Vraisemblablement, le menu de cette audience sera essentiellement consacré, à en croire les premières indiscrétions, à la demande de retour des biens culturels du Bénin, formulée par Patrice Talon et qui avait essuyé un refus poli du gouvernement François Hollande. Depuis, Emmanuel Macron s’est montré plutôt favorable à la demande de son homologue béninois, dans une interview précédant sa visite à Ouagadougou.
Vue sous cet angle, la visite de Paris elle-même n’est plus d’un grand intérêt pour nous, d’autant que les détails de la rétrocession ou non des biens peuvent être gérés au niveau ministériel, sans que les deux présidents aient besoin de bousculer leur emploi du temps du moment. Pour la France, Cotonou n’est pas Abidjan ni Dakar. Et Dieu sait que notre président a du pain sur la planche en ces jours de débrayage généralisé ! Mais visiblement, Patrice Talon tient à cette visite, d’abord pour briser le mur de béton qu’il a érigé lui-même depuis son avènement au pouvoir et qui fait qu’aucun président, hormis celle de la confédération suisse, ne nous a rendu visite. Et surtout pour la caution que son homologue français pourrait lui donner pour sa politique de réformes qui fait grincer des dents à juste titre par ici.

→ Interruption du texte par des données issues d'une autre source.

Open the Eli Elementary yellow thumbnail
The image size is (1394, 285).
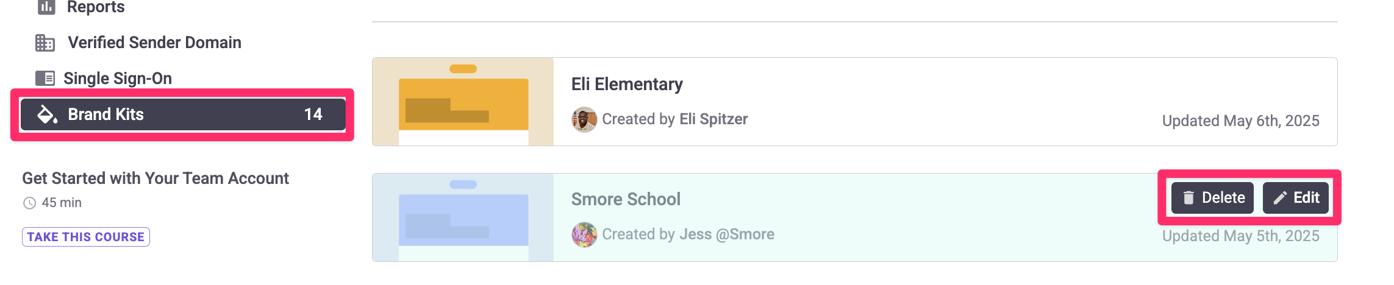[463, 102]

Les prémices de cette posture du président Talon, ont été clairement énoncées par ce secrétaire d’Etat au cours d’une interview accordée à nos confrères de la Nation lors de sa brève visite. Il aurait été essentiellement question de la proximité de deux politiques de réformes conduites ici et en France, comme si nos deux pays étaient au même stade de développement. Il y a lieu de craindre cette tournure des évènements, quand on sait que le président de la République a consacré ces deux dernières semaines à recevoir certaines couches de la population. Tout le monde a pu voir notre président élu depuis deux ans, trôner royalement devant ses différents auditoires et débiter un discours redondant sur sa vision du développement, comme dans un cours magistral avec des détails qui ne laissent aucune place aux échanges ni à la contradiction. Talon pourrait être tenté de faire le même exercice devant Macron pour « frimer » comme d’habitude. Le président qui s’est révélé à nous ces derniers jours est une sorte de démiurge, à la fois grand timonier à la manière de feu Gnassingbé, ou grand messie qui pense et agit à nos lieux et places, sans que nous ayons besoin de donner nos avis. Macron surnommé Jupiter dans l’hexagone, ne peut s’amuser à prendre cette posture monarchique.

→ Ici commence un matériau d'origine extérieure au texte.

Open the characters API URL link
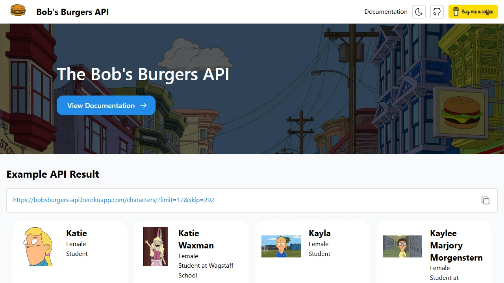This screenshot has width=504, height=283. click(114, 200)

Notre président de la République, devrait donc éviter d’évoquer avec son homologue français son sujet favori de réformes, qui n’apporterait rien aux problèmes d’embauche en France, ni à ceux du fonctionnement de la SNCF. La France est un pays post industriel, qui cherche un équilibre toujours difficile entre le besoin de maintenir les acquis sociaux et les services publics (les transports, la retraite, le Smig et autres Rmi), que tous les pays développés lui envient ; et la nécessité de promouvoir la compétitivité de son économie tout en abaissant la courbe du chômage. Tandis que notre pays le Bénin, est un pays arriéré, sans ressources minières connues, maintenu par les multinationales et la haute bourgeoisie au pouvoir dans la monoculture du coton, ruineuse pour nos sols. Les problèmes d’embauche dans les rares entreprises existantes ne peuvent pas être réglés de la même manière qu’en France. Ni ceux du secret défense et du recueil de renseignement, comme dans une république bananière. Cependant, Le Bénin pays industriellement arriéré n’est pas, comme l’a clamé Patrice Talon lors de sa toute première visite à Paris, un désert de compétences, loin s’en faut ! Un président ne devrait jamais dire ça de son pays en terre étrangère, surtout devant un interlocuteur si admiratif des élites dahoméennes qui servent admirablement dans les hôpitaux français entre autres !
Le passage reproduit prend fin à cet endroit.